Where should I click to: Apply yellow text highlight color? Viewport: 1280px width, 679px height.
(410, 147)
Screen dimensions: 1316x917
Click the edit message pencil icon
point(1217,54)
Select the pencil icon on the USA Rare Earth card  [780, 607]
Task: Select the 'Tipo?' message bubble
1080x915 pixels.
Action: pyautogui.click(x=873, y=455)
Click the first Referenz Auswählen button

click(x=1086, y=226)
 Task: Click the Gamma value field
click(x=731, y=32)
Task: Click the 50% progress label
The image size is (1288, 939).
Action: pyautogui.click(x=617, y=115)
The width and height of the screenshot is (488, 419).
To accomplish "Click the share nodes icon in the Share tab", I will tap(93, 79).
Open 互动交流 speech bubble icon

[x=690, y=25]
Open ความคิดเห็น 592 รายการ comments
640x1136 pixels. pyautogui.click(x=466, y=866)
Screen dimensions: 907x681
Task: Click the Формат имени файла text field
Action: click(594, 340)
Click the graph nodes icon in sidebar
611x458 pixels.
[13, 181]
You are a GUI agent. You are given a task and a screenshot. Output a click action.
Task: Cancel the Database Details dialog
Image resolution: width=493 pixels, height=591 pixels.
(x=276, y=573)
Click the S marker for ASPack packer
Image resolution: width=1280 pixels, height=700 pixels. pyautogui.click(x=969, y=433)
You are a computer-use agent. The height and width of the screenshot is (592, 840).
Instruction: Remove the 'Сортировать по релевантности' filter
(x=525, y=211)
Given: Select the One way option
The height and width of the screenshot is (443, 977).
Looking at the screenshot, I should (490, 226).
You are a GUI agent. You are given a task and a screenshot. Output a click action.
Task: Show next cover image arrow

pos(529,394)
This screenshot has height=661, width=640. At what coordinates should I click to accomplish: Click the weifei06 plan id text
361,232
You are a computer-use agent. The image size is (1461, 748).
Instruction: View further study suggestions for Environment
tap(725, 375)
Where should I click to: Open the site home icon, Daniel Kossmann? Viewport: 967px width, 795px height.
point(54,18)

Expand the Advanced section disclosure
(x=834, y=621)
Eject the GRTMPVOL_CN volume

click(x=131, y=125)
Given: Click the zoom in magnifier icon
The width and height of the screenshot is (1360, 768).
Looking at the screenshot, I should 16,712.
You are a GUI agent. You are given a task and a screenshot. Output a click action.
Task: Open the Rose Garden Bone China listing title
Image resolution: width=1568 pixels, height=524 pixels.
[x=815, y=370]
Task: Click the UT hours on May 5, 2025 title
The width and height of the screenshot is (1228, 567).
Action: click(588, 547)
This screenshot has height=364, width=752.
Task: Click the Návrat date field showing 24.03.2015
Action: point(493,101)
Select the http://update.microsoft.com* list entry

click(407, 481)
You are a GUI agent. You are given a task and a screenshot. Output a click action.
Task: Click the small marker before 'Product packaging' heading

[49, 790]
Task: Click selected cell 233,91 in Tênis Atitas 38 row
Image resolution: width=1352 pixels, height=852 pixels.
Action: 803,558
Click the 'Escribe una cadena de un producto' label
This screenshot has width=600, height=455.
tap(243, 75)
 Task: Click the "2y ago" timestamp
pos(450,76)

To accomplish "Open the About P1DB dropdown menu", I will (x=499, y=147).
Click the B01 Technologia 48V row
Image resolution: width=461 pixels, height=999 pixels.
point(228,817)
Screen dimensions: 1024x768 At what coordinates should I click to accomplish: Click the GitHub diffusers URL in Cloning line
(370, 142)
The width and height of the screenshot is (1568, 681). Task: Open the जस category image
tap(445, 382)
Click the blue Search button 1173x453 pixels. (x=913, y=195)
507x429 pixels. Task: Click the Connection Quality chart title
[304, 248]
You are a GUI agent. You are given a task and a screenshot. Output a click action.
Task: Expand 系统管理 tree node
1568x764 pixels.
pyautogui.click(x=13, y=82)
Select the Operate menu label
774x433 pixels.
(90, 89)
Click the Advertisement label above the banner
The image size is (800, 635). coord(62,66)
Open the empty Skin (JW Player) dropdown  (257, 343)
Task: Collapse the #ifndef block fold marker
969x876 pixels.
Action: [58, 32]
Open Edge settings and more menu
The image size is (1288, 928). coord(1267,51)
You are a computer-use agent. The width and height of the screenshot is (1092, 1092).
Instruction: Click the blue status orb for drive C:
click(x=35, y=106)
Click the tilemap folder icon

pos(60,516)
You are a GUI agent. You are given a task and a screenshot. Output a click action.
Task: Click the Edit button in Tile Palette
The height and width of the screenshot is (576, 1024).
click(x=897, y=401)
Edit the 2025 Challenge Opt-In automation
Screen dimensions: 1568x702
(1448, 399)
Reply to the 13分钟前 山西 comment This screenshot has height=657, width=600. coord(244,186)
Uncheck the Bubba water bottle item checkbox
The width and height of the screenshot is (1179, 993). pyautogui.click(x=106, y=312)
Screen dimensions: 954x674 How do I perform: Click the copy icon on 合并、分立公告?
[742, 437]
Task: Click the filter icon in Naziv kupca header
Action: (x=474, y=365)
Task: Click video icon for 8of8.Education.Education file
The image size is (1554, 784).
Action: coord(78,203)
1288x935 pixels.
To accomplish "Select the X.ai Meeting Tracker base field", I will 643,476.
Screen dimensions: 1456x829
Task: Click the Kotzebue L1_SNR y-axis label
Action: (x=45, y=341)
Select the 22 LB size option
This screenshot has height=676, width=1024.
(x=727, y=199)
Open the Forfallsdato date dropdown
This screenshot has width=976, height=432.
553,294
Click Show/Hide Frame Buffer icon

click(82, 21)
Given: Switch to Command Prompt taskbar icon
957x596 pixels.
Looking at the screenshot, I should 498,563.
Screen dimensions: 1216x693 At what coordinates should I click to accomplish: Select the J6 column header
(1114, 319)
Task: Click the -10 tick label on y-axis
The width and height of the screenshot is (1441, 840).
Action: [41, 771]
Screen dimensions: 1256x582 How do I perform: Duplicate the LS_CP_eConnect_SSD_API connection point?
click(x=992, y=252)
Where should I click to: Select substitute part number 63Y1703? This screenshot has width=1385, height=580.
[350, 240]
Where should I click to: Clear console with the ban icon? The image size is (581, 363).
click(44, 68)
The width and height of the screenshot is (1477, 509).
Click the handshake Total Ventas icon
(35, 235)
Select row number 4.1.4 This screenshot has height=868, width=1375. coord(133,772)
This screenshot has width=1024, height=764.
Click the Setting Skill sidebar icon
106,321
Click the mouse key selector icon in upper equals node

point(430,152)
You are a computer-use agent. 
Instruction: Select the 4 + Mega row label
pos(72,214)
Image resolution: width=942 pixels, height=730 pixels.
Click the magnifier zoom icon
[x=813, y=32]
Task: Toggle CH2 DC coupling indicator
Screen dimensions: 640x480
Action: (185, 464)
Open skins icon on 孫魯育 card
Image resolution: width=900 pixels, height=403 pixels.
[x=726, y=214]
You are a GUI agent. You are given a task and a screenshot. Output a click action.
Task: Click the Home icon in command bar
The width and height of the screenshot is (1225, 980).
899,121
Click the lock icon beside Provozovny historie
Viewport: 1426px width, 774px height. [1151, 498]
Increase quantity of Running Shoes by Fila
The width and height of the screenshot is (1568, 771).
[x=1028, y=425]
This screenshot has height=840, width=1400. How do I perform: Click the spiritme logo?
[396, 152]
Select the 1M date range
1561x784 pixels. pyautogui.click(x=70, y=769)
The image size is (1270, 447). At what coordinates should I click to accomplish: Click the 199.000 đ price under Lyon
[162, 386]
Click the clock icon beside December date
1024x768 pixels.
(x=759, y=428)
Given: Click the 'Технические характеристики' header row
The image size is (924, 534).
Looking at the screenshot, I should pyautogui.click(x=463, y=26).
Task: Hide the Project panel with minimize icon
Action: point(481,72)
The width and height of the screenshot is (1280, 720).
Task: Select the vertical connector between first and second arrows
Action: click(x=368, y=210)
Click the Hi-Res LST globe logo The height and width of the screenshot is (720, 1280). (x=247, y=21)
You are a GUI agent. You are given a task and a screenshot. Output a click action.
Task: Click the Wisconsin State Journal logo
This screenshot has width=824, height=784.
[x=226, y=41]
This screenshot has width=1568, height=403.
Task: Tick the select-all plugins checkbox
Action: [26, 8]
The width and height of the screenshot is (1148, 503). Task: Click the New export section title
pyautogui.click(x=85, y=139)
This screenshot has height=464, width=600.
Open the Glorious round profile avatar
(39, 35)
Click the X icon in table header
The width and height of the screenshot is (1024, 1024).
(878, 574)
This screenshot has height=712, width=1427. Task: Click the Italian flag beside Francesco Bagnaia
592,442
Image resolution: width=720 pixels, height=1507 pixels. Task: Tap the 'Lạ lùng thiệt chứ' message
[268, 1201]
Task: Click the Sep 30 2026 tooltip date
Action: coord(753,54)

==================================================

• Activity
The required answer is the number of lines in the listing above that contain the word "computer", with nothing added.

• Task output
4